美奈はその質問に鼻をすすりながら答えた。
「お母さんの話によると、聖弥が昨日、父親に包丁を向けたらしいの。多分、ストレスのせいだろうって言ってた。私は聖弥がそんなことするわけないって思ったけど、ストレスもかなり抱えていることも知ってるから、何とも言えなくて・・・」
「そう・・・。でも、そんな話信じるの? 私は聖弥がやってないと信じるわ」
「でも・・・。私は仲良くしたら家から追い出されちゃうから・・・」
「美奈のお母さんはここにいるの? いないんだったら、仲良くしてもバレないでしょ。きっと、聖弥は今の美奈よりも何倍も辛いはずだよ。そんな聖弥を傷付けたら・・・」
「分かってるわ! でも・・・」
「もういい! 美奈の意気地なし! 酷すぎるよ・・・」
愛里は教室へ向かって走り出した。
「どうしたらいいの・・・」
美奈は頭を抱え込んだ。

教室に戻った愛里は、聖弥に合わせる顔がなかった。
『聖弥が昨日、父親に包丁を向けたらしいの』という美奈の言葉がずっと頭に残っていた。
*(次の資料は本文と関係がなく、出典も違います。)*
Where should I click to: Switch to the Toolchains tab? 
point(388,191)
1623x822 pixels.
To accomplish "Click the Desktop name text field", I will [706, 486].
もし、それが本当だったら、聖弥の精神状態がかなり危ない。
愛里はどうすればいいのだろうと思いながら席に着いた。
相当疲れているのか、美奈とのやりとりが長かったのか、どちらかは分からないが、こんな状況でも聖弥は眠っていた。
いつものことだったが、前と同じように接することが出来るか心配だった。
そんな状況の中、チャイムが鳴り美奈と先生が教室に入ってきた。
その時、愛里は教室の様子がいつもとは違うことに気が付いた。
『・・・翔大がいない!』
愛里は翔大のことが気になり、先生に訊いた。
「先生、翔大君はどうしたのですか?」
「え? あ、風邪です」
愛里は先生の様子がおかしいことに気が付いた。
なぜ慌てているのかということが気になった。